(Stored dataset items)
****************************************

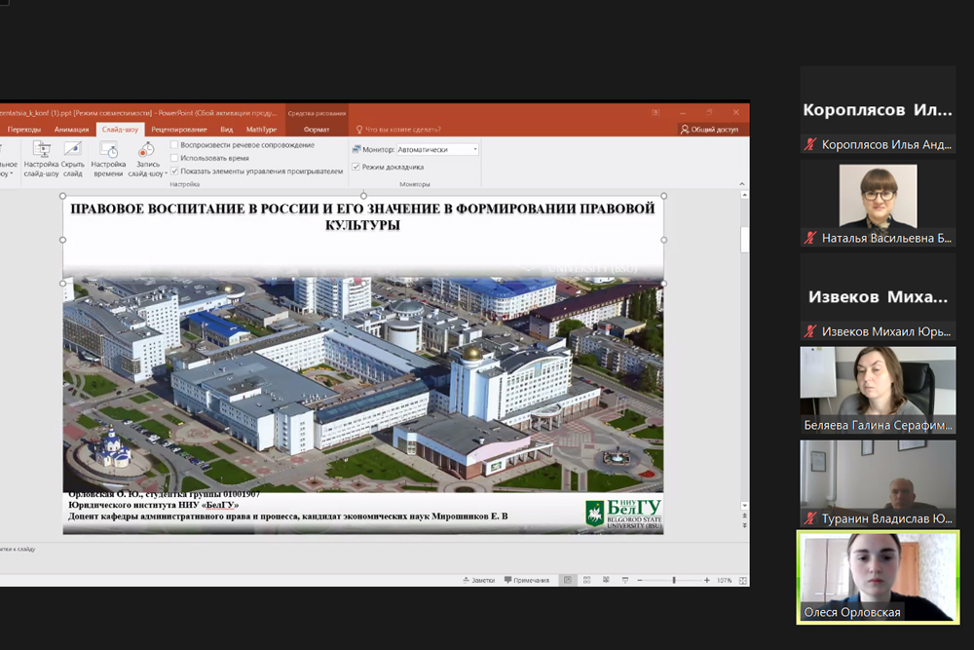Click the zoom slider handle

click(673, 580)
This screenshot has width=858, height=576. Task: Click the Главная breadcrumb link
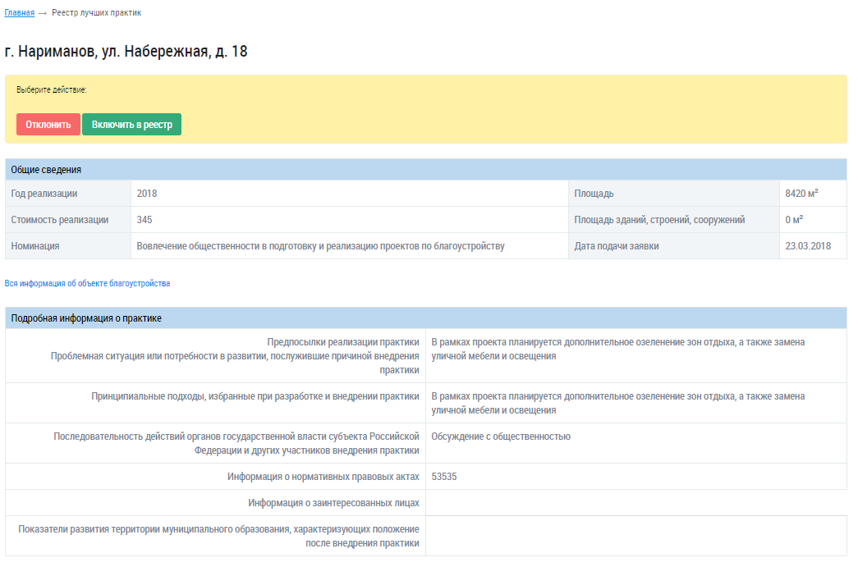20,13
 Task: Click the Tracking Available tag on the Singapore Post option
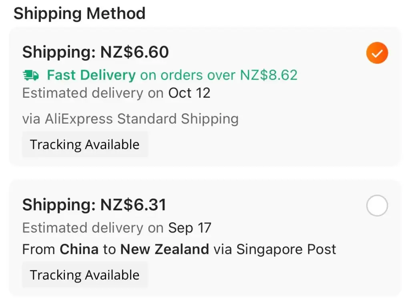84,274
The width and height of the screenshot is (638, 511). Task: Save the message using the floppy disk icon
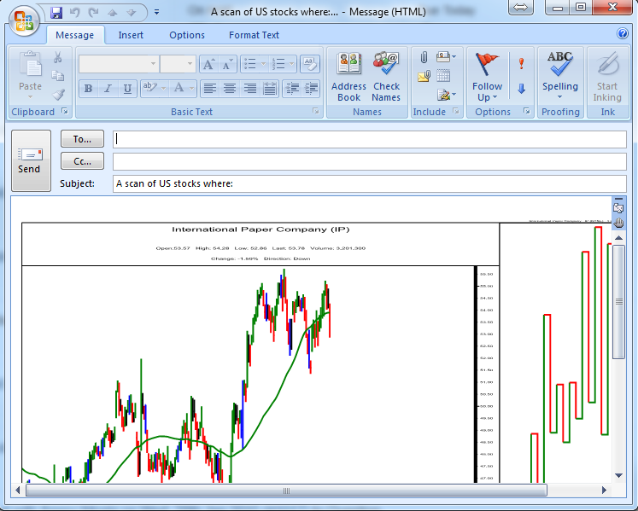point(56,13)
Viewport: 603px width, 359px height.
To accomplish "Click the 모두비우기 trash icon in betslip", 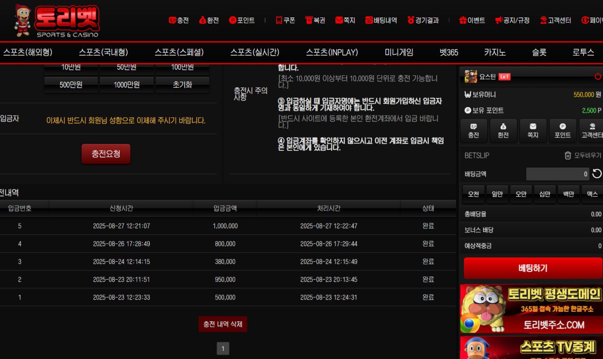I will click(568, 155).
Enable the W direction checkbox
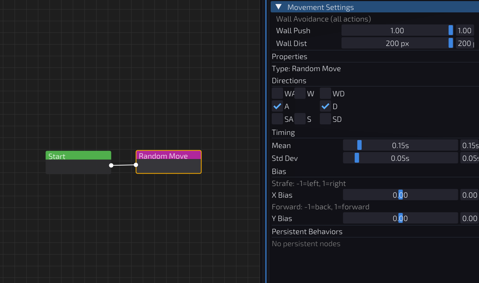479x283 pixels. (x=300, y=94)
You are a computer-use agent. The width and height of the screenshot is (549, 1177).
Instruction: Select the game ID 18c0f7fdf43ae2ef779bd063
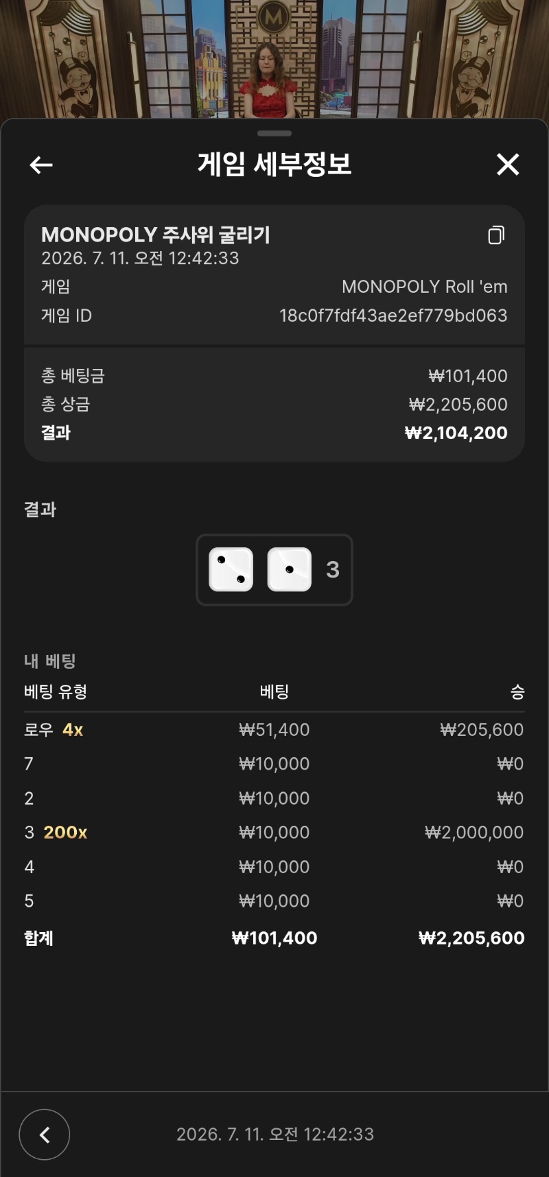point(393,316)
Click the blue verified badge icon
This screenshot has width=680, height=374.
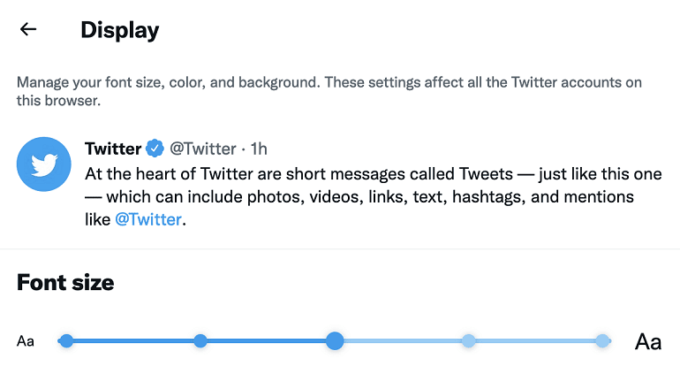coord(155,149)
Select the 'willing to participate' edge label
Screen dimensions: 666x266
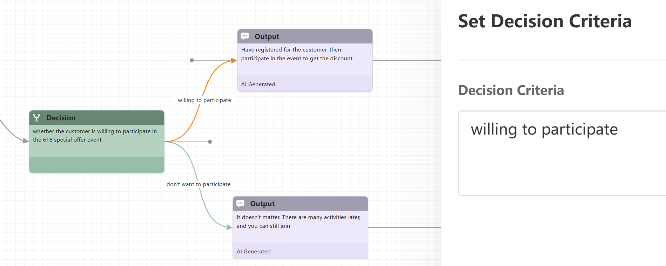tap(204, 100)
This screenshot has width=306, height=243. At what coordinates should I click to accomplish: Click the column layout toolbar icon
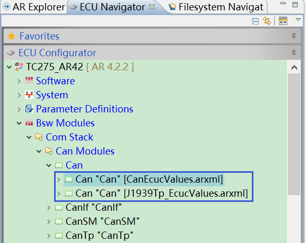tap(283, 21)
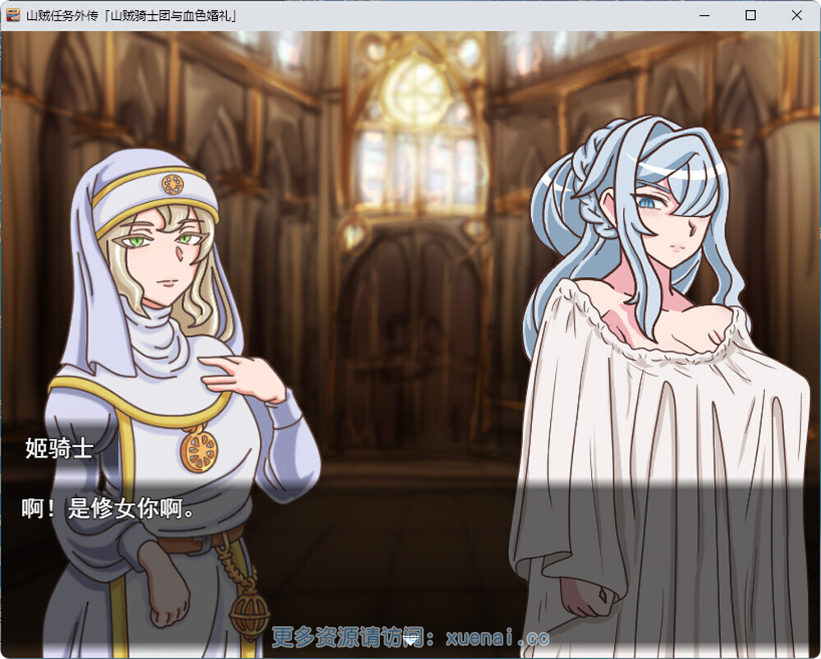The width and height of the screenshot is (821, 659).
Task: Maximize the game window
Action: (750, 15)
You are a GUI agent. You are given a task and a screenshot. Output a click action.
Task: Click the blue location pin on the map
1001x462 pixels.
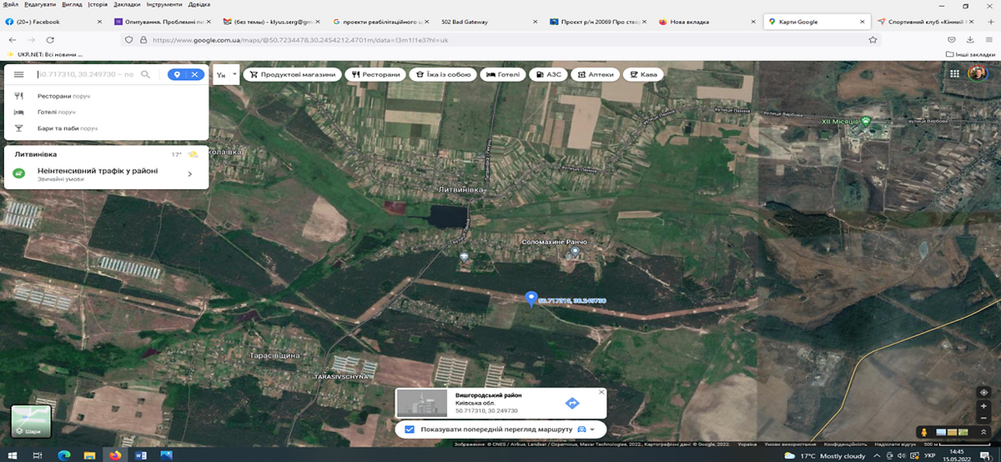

****************************************

◆ ACTIVITY ◆
Among the entries above, find every line holding "blue" and copy it.

◆ RESPONSE AREA ◆
Click the blue verified badge icon
Task: Click the blue location pin on the map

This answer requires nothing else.